Last Updated: April 7, 2025

  • Pandemic-era grants for public health infrastructure rolled back.

  • Community health worker programs defunded.

  • Maternal and child health competitive grants reduced or consolidated.

  • HIV prevention and care coordination programs cut.

Grants being cut or changed

Major shifts are happening in how the federal government supports public health programs. The Centers for Disease Control and Prevention (CDC) and the Health Resources and Services Administration (HRSA) are both facing significant cuts. Pandemic-era grants, especially those that expanded public health infrastructure, community health worker programs, and emergency preparedness, are being rolled back. Funding for local health departments to improve disease surveillance, vaccine outreach, and health equity initiatives has been reduced or is no longer being renewed.

Eliminations or restructuring

HRSA's rural health and telehealth programs are being consolidated under a narrower funding structure. Several competitive grant programs supporting maternal and child health, HIV prevention, and community-based care coordination are being reduced or folded into larger, less-targeted block grants. This change reduces the flexibility nonprofits had to design responsive public health programs for local needs.

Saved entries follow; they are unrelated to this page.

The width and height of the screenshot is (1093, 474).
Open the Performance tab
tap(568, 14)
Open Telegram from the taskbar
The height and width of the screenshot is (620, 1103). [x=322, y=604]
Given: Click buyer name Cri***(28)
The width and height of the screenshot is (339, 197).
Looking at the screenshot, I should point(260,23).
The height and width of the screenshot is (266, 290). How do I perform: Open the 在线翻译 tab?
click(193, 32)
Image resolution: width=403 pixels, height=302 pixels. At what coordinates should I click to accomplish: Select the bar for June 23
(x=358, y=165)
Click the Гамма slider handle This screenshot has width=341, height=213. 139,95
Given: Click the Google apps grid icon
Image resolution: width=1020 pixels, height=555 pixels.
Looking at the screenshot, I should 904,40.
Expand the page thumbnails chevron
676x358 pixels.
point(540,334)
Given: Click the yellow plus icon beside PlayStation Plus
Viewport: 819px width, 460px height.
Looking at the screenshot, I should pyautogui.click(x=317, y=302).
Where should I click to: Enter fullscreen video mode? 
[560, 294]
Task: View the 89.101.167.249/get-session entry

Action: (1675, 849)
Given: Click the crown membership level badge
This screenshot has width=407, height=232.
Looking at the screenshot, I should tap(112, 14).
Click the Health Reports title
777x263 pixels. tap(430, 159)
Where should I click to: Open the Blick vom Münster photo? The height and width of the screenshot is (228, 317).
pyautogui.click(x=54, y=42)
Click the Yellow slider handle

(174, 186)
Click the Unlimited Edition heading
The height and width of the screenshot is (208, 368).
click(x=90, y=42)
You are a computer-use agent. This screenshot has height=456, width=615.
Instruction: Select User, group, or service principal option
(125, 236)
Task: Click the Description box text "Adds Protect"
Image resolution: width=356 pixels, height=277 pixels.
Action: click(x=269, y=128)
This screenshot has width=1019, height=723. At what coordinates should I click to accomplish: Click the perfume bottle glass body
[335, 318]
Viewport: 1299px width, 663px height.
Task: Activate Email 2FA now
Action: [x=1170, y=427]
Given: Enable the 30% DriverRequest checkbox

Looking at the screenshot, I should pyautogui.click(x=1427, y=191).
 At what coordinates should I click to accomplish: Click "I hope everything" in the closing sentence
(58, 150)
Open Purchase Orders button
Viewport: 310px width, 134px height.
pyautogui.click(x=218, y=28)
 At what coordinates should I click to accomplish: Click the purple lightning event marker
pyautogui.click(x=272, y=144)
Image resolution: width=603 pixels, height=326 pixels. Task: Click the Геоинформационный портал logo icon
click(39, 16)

On hold or court challenges

Public health groups have filed legal challenges regarding the withdrawal of promised multi-year grant funds for workforce development and COVID-19 recovery. A federal district court has allowed a case to proceed arguing that once a grant agreement is executed, the administration cannot unilaterally cancel it without cause. The case may have implications for dozens of community clinics and local health departments.

Timeline

Many public health program cuts are being phased in through FY2025. The largest impact will come in FY2026 as grants sunset without renewal. Some community clinics and nonprofit partnerships are already facing layoffs and service reductions in mid-2025 due to lost federal funding.

State-level impact

  • Kentucky, West Virginia, and South Carolina are especially vulnerable, having expanded rural and mobile health outreach using federal dollars. Ohio and Pennsylvania have robust local health department networks now preparing for deep reductions in operational funding. In North Carolina and Tennessee, maternal and child health programs that received targeted HRSA grants could see service disruptions or reductions in outreach.